Since galaxies in the nearby universe are dramatically different from galaxies ten billion years ago, you might think that the fraction of star formation that gets obscured by dust (the obscured fraction, or fobscured) should change over cosmic time. Surprisingly, for galaxies of a given stellar mass, this does not appear to be the case! By comparing the the obscured fraction, with stellar mass (Figure 2, left), the authors find that the obscured fraction strongly depends on stellar mass, but is independent of redshift. The authors also find that the obscured fraction is a function of star formation rates, and this relationship does depend on redshift (Figure 2, right).

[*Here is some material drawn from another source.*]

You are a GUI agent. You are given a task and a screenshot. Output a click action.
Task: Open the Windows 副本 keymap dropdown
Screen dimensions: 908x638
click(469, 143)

This redshift dependence is not surprising, because for galaxies of a given stellar mass, star formation rates increase with redshift up to cosmic noon. If we consider galaxies at a fixed the obscured fraction (imagine drawing a horizontal line on the right panel of Figure 2), we are effectively sampling galaxies with the same stellar mass.

Figure 2: Left: The fraction of star formation that is obscured by dust (fobscured) increases with stellar mass and does not seem to depend on redshift. The points represent the median values of galaxies within a range of stellar masses and redshifts. The different colors of the points reflect the redshift range of the galaxies. Right: fobscured increases with star formation rates and does depend on redshift — for a given star formation rate, a galaxy will be more obscured at lower redshifts. However the shape of the relationship is consistent across redshifts. (Figure 2 and Figure 4 in the paper)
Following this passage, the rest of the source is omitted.